EXERCISE INSTRUCTIONS:
Starting at the row containing "Ouvidoria (145, 330)" and ending at the last row, reproduce every row, request rows included, with each x and y coordinate in the answers multiplied by 0.4 and rounded to the nearest whole number, halves rounding up. Leave all numbers in the request rows unchanged.

(Item position rows)
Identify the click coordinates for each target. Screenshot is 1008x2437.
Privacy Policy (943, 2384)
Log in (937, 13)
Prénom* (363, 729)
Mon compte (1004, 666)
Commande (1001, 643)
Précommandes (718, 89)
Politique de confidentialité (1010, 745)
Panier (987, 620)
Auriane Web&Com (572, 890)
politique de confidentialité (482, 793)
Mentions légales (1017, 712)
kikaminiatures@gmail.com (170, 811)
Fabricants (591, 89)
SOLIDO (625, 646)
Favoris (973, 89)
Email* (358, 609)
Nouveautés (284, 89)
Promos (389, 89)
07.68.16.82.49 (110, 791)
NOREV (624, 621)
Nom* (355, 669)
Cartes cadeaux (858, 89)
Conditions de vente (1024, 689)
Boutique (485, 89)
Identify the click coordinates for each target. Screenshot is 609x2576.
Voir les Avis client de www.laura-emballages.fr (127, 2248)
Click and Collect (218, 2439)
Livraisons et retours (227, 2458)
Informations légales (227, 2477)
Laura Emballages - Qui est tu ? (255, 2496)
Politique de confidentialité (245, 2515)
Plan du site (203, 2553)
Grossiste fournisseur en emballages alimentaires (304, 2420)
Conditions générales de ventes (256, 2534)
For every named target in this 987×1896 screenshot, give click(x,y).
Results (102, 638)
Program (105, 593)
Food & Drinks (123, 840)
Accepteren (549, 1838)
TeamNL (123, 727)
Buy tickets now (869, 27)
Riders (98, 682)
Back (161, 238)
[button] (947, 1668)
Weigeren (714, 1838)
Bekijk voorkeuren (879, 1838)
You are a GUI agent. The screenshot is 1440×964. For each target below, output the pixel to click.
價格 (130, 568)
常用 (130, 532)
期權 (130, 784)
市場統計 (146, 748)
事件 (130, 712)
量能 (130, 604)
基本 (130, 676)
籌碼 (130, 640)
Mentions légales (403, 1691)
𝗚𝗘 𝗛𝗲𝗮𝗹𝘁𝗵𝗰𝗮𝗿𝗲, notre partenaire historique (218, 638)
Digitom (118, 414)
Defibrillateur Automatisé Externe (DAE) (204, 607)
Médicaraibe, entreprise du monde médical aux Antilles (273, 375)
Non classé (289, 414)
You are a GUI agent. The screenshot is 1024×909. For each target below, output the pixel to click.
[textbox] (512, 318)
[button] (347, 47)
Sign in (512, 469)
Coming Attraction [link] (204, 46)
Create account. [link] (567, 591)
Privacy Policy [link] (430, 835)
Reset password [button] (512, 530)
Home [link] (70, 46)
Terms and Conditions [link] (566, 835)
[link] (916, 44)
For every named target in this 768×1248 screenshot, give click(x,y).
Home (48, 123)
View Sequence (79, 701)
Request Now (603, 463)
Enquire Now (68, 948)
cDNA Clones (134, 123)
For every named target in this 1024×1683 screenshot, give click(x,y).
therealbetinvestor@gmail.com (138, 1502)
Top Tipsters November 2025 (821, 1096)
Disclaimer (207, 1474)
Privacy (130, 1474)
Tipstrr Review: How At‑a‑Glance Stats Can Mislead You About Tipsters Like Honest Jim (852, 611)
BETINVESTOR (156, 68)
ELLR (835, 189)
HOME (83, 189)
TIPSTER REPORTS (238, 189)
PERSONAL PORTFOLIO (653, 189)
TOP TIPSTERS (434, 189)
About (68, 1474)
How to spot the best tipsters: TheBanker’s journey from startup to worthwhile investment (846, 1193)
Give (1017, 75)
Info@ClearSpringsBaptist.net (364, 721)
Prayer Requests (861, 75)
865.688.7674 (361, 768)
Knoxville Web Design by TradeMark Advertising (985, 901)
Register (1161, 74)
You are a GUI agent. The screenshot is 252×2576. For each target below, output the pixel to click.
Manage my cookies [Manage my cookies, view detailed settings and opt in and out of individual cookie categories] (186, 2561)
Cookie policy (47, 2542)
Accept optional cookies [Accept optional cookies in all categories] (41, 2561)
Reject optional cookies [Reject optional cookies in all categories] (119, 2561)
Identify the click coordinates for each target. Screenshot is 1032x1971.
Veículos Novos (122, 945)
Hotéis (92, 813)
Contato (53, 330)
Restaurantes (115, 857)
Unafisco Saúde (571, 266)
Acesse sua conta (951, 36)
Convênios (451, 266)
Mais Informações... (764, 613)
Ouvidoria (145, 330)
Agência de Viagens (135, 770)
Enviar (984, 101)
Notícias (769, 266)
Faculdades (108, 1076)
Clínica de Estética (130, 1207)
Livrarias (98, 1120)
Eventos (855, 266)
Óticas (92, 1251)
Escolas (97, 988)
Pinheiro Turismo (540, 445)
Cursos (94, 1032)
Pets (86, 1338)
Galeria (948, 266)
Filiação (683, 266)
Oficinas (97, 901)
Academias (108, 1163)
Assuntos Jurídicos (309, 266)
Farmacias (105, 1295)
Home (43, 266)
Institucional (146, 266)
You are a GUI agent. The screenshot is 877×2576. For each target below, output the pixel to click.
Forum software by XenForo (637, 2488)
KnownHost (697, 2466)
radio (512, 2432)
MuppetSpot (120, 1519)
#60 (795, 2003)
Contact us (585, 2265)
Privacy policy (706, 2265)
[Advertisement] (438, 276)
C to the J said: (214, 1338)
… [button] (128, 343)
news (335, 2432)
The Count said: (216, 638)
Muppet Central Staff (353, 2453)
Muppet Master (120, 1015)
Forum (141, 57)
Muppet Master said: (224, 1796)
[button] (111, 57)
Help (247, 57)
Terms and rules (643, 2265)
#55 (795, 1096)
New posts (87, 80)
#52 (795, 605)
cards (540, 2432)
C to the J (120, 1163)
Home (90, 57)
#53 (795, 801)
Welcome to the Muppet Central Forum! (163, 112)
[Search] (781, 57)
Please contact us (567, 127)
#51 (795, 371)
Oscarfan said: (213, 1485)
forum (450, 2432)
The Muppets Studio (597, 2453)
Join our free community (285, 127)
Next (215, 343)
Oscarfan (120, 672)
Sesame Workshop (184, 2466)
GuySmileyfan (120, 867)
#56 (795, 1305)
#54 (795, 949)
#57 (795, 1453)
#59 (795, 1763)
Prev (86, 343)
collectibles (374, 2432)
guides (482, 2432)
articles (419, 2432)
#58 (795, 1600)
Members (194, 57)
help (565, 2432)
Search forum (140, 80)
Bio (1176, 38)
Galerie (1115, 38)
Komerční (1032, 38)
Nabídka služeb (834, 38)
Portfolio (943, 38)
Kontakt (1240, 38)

TASK ANSWER:
Ouvidoria (58, 132)
Agência de Viagens (54, 308)
Enviar (394, 40)
Notícias (308, 106)
Faculdades (43, 430)
Clínica de Estética (52, 483)
Livrarias (39, 448)
Eventos (342, 106)
Óticas (37, 500)
Escolas (39, 395)
Pinheiro Turismo (216, 178)
Cursos (38, 413)
Pets (34, 535)
Galeria (379, 106)
Filiação (273, 106)
Oficinas (39, 360)
Academias (43, 465)
Assuntos Jurídicos (124, 106)
Farmacias (42, 518)
Home (17, 106)
Institucional (58, 106)
You are a GUI agent. The screenshot is 877×2576. For each target below, output the pixel to click.
Forum software by XenForo (255, 995)
KnownHost (279, 986)
radio (205, 973)
MuppetSpot (48, 608)
#60 (318, 801)
Contact us (234, 906)
Privacy policy (282, 906)
[Advertisement] (175, 110)
C to the J said: (86, 535)
… [button] (51, 137)
news (134, 973)
The Count said: (86, 255)
Muppet Central Staff (141, 981)
Muppet Master (48, 406)
Forum (56, 23)
Muppet Master said: (90, 718)
[button] (44, 23)
Help (99, 23)
Terms and rules (257, 906)
#55 (318, 438)
New posts (35, 32)
#52 (318, 242)
cards (216, 973)
C to the J (48, 465)
Home (36, 23)
#53 (318, 320)
Welcome to the Muppet Central Forum! (65, 45)
[Search] (312, 23)
Please contact us (227, 51)
#51 (318, 148)
Oscarfan said: (85, 594)
forum (180, 973)
The Muppets Studio (239, 981)
Join our free community (114, 51)
Next (86, 137)
Oscarfan (48, 269)
Sesame Workshop (74, 986)
GuySmileyfan (48, 347)
#56 (318, 522)
#54 (318, 380)
#57 (318, 581)
#59 (318, 705)
Prev (34, 137)
collectibles (150, 973)
guides (193, 973)
articles (168, 973)
#58 (318, 640)
Members (78, 23)
help (226, 973)
Search forum (56, 32)
Bio (470, 15)
Galerie (446, 15)
Komerční (413, 15)
Nabídka služeb (334, 15)
Portfolio (377, 15)
Kontakt (496, 15)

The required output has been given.